Nanoscale topography in improving vascular response in vitro was established previously on various titanium surfaces. In the present study different surface nanotopographies that is different diameters of titanium dioxide (TiO2) nanotubes (NTs) were fabricated by electrochemical anodization and conditioned with highly reactive gaseous oxygen plasma. The morphology of different diameter NTs was studied by scanning electron microscopy and atomic force microscopy, while changes in chemical composition on the surface before and after plasma treatment were determined by X‐ray photoelectron spectroscopy.

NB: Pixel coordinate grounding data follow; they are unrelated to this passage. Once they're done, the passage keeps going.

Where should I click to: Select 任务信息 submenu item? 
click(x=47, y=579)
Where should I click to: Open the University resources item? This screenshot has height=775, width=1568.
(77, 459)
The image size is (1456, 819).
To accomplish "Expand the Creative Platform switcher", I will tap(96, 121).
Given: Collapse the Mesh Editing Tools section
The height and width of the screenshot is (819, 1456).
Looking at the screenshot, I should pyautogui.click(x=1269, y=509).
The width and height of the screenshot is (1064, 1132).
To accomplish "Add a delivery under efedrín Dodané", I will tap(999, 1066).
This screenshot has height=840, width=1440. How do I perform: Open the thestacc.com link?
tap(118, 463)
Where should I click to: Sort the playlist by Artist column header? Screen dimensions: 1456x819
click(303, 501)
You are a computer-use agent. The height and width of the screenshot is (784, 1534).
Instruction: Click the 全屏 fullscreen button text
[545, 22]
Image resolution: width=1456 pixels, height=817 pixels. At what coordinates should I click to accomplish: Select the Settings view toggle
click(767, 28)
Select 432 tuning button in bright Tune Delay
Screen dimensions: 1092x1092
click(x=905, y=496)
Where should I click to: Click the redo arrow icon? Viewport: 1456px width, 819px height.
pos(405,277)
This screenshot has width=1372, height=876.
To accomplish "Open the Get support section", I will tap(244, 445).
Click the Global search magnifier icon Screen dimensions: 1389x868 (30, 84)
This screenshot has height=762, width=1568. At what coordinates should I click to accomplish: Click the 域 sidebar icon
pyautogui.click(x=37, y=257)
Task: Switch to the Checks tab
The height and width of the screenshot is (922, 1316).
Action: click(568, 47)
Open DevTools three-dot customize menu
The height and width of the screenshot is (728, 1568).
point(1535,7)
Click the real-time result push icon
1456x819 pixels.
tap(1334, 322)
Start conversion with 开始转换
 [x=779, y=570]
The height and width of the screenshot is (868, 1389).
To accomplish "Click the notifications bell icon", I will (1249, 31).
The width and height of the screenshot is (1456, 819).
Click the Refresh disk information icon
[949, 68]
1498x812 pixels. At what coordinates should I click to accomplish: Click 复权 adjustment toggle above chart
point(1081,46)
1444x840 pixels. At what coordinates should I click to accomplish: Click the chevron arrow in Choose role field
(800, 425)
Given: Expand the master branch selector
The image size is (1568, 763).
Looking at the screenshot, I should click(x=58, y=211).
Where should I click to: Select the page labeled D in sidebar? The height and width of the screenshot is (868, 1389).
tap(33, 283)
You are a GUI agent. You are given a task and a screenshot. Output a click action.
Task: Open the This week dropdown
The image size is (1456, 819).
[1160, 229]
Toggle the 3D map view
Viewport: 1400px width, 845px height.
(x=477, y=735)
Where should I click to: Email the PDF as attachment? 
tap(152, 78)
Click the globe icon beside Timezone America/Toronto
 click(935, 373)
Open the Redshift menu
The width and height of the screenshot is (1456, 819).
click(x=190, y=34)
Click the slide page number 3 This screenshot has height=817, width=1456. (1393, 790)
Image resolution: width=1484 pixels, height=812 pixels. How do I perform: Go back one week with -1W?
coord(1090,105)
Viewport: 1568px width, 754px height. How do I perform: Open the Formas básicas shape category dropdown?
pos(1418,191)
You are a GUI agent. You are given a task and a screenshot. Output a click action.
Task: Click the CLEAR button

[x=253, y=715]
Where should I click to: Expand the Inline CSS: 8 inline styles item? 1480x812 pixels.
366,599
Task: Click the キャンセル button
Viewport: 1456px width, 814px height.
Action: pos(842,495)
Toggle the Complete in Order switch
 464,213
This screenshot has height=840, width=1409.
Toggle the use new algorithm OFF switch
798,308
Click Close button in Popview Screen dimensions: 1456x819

Performance of human coronary artery endothelial cells (HCAEC) on those conditioned surfaces was studied in regard to cell proliferation, released IL‐6 protein and immunofluorescence microscopy (IFM). We show that HCAEC function is dependent on the diameter of the TiO2 NTs, functioning far less optimally when bound to 100 nm TiO2 NTs as compared to Ti foil, 15 nm NTs or 50 nm NTs. There were improved, morphological cell shape changes, observed with IFM, between HCAEC growing on oxygen‐rich plasma‐treated versus nontreated 100 nm NTs. These endothelialized conditioned Ti nanosurfaces could elucidate optimization conditions necessary for vascular implants in coronary arteries. © 2016 Wiley Periodicals, Inc. J Biomed Mater Res Part A: 104A: 1113–1120, 2016.